Prevalence and determinants of serum antibodies to SARS-CoV-2 in the general population of the Gardena valley

Affiliations

Prevalence and determinants of serum antibodies to SARS-CoV-2 in the general population of the Gardena valley

Roberto Melotti et al. Epidemiol Infect. .

Abstract

Estimating the spread of SARS-CoV-2 infection in communities is critical. We surveyed 2244 stratified random sample community members of the Gardena valley, a winter touristic area, amidst the first expansion phase of the COVID-19 pandemic in Europe. We measured agreement between Diasorin and Abbott serum bioassay outputs and the Abbott optimal discriminant threshold of serum neutralisation titres with recursive receiver operating characteristic curve. We analytically adjusted serum antibody tests for unbiased seroprevalence estimate and analysed the determinants of infection with non-response weighted multiple logistic regression.
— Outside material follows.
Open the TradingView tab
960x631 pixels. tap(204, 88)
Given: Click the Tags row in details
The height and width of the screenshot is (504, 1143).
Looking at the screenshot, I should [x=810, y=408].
SARS-CoV-2 seroprevalence was 26.9% (95% CI 25.2-28.6) by June 2020. The bioassays had a modest agreement with each other. At a lower threshold than the manufacturer's recommended level, the Abbott assay reflected greater discrimination of serum neutralisation capacity. Seropositivity was associated with place and economic activity, not with sex or age. Symptoms like fever and weakness were age-dependent. SARS-CoV-2 mitigation strategies should account for context in high prevalence areas.

Keywords: COVID-19; Coronavirus; SARS-CoV-2; neutralising antibodies; prevalence.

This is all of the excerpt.